Ce que les dirigeants de la social-démocratie avaient à proposer en tant qu’avant-garde du prolétariat conscient, ce n’était donc pas des prescriptions et des recettes ridicules de nature technique, mais le mot d’ordre politique, la formulation claire des tâches et des intérêts politiques du prolétariat au cours de la guerre. Ce qu’on a dit de la grève de masse à propos de la révolution russe peut s’appliquer à tout mouvement de masse :

« S’il est donc vrai que c’est à la période révolutionnaire que revient la direction de la grève de masse au sens de l’initiative de son déclenchement et de la prise en charge des frais, il n’est pas moins vrai qu’en un tout autre sens la direction dans les grèves de masse revient à la social-démocratie et à ses organismes directeurs. Au lieu de se poser le problème de la technique et du mécanisme de la grève de masse, la social-démocratie est appelée, dans une période révolutionnaire, à en prendre la direction politique. La tâche la plus importante de " direction " dans la période de la grève de masse, consiste à donner le mot d’ordre de la lutte, à l’orienter, à régler la tactique de la lutte politique de telle manière qu’à chaque phase et à chaque instant du combat soit réalisée et mise en activité la totalité de la puissance du prolétariat déjà engagé et lancé dans la bataille et que cette puissance s’exprime par la position du parti dans la lutte ; il faut que la tactique de la social-démocratie ne se trouve jamais, quant à l’énergie et à la précision, au-dessous du niveau du rapport des forces en présence, mais que, au contraire, elle dépasse ce niveau ; alors, cette direction politique se transformera automatiquement en une certaine mesure en direction technique. Une tactique socialiste conséquente, résolue, allant de l’avant, provoque dans la masse un sentiment de sécurité, de confiance, de combativité ; une tactique hésitante, faible, fondée sur une sous-estimation des forces du prolétariat, paralyse et désoriente la masse. Dans le premier cas, les grèves de masse éclatent " spontanément " et toujours " en temps opportun " ; dans le deuxième cas, la direction du parti a beau appeler directement à la grève - c’est en vain. [2] »

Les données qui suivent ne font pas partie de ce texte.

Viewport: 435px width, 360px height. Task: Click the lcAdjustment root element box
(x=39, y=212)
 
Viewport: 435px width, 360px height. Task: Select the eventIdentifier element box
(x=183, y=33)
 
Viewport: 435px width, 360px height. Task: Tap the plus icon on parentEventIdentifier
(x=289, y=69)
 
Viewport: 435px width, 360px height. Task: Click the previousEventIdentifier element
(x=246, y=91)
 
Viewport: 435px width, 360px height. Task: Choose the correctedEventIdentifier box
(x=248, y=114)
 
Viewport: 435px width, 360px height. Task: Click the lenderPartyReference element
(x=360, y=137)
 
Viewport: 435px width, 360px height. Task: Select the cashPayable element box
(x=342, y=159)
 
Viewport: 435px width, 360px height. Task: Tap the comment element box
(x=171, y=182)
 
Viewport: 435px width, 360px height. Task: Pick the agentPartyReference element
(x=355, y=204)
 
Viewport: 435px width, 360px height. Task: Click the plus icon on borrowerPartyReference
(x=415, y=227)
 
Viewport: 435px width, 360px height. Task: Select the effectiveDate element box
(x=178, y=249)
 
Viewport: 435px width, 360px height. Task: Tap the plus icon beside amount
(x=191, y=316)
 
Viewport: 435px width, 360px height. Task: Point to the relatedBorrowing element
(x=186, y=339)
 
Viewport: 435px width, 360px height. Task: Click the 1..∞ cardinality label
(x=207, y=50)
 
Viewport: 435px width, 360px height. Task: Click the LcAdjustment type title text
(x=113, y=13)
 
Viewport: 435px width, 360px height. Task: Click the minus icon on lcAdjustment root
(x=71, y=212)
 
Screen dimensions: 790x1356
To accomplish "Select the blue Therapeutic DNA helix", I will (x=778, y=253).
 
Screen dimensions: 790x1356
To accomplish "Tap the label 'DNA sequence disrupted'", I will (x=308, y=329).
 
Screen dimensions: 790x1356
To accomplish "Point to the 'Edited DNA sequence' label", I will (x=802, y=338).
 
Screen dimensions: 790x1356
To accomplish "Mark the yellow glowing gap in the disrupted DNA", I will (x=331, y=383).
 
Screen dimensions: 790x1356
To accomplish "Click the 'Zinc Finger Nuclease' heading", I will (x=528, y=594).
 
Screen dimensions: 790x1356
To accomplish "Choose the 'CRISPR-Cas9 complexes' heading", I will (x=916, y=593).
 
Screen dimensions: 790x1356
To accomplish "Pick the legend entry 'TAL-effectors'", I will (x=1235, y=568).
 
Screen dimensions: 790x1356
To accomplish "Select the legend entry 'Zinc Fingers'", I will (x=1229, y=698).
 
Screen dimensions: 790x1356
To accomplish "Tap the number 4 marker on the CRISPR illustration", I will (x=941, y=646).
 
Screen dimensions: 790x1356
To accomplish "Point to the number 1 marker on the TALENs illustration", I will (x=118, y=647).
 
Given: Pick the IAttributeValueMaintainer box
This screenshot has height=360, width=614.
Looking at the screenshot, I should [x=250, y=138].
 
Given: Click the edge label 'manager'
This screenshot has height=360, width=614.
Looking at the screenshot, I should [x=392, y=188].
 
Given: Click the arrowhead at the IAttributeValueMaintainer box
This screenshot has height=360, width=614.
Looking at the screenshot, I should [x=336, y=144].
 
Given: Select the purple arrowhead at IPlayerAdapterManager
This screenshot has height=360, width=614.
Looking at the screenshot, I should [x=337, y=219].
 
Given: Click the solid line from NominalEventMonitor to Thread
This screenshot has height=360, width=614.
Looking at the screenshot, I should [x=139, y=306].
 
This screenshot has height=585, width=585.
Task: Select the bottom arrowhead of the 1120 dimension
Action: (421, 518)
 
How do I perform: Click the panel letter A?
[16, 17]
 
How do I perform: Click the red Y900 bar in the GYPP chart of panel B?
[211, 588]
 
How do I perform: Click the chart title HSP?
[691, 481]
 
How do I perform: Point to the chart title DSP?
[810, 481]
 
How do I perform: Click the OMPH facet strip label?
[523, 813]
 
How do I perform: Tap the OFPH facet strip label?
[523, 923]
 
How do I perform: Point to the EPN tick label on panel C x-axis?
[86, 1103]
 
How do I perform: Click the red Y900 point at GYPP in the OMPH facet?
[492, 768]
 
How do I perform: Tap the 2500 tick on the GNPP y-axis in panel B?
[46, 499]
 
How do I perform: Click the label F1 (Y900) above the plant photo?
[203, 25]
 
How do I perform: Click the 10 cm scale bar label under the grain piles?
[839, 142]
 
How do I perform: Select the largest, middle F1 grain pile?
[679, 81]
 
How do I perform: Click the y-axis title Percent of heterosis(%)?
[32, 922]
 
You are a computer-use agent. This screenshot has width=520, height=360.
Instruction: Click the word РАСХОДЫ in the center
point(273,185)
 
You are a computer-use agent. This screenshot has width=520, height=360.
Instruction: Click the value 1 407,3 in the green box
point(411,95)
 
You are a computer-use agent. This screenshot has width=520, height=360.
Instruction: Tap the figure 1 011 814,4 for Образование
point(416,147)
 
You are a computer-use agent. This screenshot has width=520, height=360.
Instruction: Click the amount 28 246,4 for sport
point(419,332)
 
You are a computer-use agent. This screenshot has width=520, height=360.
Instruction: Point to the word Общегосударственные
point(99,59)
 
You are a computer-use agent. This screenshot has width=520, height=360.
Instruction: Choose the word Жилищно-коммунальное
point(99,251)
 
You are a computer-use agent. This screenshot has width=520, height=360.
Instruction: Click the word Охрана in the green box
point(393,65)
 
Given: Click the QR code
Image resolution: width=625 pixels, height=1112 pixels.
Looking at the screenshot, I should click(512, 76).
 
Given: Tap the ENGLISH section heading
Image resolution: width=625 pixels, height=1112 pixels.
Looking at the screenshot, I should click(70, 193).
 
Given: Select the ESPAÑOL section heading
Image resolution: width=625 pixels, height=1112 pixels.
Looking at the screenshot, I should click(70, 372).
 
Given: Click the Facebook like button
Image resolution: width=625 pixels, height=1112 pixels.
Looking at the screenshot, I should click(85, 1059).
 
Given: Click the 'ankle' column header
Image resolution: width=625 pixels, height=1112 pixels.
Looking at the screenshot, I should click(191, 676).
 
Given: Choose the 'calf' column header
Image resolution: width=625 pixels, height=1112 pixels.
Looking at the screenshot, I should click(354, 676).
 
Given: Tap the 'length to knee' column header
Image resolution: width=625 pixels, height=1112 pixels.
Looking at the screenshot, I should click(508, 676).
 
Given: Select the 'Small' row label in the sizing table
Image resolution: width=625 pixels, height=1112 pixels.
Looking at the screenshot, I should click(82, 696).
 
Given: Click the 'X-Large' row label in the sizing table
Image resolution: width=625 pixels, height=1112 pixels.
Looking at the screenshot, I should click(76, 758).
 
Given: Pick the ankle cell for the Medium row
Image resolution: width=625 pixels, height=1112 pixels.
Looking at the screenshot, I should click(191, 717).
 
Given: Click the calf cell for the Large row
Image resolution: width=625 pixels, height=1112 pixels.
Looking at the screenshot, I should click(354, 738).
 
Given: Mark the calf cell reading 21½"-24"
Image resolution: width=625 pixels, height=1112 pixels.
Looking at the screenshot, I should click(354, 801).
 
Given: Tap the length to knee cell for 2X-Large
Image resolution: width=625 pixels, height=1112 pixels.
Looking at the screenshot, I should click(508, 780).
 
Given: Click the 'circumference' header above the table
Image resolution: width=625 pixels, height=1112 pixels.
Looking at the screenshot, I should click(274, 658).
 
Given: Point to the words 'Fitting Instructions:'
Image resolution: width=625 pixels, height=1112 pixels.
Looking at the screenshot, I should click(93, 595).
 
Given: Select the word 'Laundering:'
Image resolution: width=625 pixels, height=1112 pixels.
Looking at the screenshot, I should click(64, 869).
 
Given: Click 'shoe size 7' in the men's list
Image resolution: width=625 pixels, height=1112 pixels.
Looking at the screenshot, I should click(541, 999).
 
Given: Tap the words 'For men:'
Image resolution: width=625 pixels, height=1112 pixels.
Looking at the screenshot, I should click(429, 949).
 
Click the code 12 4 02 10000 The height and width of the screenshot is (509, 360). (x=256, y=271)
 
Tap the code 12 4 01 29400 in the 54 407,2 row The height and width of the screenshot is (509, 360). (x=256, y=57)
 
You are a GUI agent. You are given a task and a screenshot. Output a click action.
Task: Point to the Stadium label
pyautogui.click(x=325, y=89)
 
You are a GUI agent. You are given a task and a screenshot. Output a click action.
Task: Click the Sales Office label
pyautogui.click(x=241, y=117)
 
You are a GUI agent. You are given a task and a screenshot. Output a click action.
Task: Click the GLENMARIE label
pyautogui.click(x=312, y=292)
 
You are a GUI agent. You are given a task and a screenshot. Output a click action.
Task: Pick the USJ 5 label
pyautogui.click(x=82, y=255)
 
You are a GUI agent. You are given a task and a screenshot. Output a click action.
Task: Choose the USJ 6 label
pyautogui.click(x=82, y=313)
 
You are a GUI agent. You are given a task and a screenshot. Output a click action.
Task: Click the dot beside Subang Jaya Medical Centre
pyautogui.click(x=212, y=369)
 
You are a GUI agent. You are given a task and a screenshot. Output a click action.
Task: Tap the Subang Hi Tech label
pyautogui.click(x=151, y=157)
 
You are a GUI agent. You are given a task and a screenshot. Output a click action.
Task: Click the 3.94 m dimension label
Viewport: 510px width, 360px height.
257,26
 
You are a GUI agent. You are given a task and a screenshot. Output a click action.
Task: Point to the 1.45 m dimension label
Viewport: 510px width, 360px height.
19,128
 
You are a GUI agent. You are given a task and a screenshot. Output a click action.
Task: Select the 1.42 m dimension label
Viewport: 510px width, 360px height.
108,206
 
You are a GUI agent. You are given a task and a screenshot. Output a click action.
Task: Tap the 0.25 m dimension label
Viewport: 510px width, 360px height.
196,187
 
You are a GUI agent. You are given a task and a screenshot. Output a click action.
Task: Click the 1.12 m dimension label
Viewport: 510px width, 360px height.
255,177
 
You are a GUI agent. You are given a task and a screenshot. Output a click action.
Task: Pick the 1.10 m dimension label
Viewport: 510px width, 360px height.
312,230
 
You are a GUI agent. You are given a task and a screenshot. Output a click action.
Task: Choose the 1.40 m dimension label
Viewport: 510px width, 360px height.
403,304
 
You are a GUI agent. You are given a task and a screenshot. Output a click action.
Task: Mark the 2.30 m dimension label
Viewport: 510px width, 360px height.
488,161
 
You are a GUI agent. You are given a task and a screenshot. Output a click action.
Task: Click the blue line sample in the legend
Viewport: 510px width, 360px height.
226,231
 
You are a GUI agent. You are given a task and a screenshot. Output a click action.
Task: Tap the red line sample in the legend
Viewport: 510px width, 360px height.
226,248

La preuve qu’il ne s’agit pas de la forme extérieure, technique, de l’action, mais de son contenu politique, c’est par exemple le fait que la tribune du Parlement, cet endroit unique d’où on peut se faire entendre librement et avoir une audience internationale, pouvait dans ce cas-ci devenir un outil prodigieux de stimulation du peuple si elle avait été utilisée par les députés sociaux-démocrates dans le but de formuler d’une manière claire et distincte les intérêts, les tâches et les exigences de la classe ouvrière dans cette crise.

Et les masses auraient-elles soutenu ces mots d’ordre de la social-démocratie par leur attitude ? Personne ne peut le dire dans le feu de l’action. Mais ce n’est pas du tout le point décisif. « Avec confiance », nos parlementaires ont bien laissé partir en guerre les généraux de l’armée prusso-allemande, sans exiger de leur part l’assurance qu’ils seraient vainqueurs et que la possibilité d’une défaite était exclue. Ce qui vaut pour les armées militaires vaut aussi pour les armées révolutionnaires : elles engagent le combat là où il se présente sans réclamer au préalable la certitude de la réussite. Dans le pire des cas, la voix du parti serait restée au début sans effet visible. Et l’attitude virile de notre parti lui aurait vraisemblablement valu les plus grandes persécutions comme c’avait été le cas en 1870 pour Bebel et Liebknecht. « Mais qu’est-ce que cela peut faire ? » - disait très simplement Ignaz Auer en 1895 dans son discours sur les Fêtes de Sedan - « un parti qui veut conquérir le monde doit maintenir bien haut ses principes, sans tenir compte des dangers que cela implique ; il serait perdu s’il agissait autrement ! »

« Il n’est jamais facile de nager à contre-courant - écrivait le vieux Liebknecht - et lorsque le courant se précipite avec la vitesse et la masse impétueuse d’un Niagara, alors c’est encore moins une sinécure. »

« Les camarades les plus âgés ont encore en mémoire la haine des socialistes dans l’année de la plus grande honte nationale : de la honte de la Loi des socialistes - 1878. Des millions de gens voyaient alors en tout social-démocrate un meurtrier et un criminel de droit commun, et, en 1870, un traître à la patrie et un ennemi mortel. De telles explosions de l’"âme du peuple" ont, par leur force élémentaire monstrueuse, quelque chose de déconcertant, de stupéfiant, d’oppressant. On se sent impuissant devant une puissance supérieure, une force majeure excluant toute hésitation. On n’a aucun adversaire saisissable. C’est comme une épidémie : elle est dans les hommes, dans l’air, partout. »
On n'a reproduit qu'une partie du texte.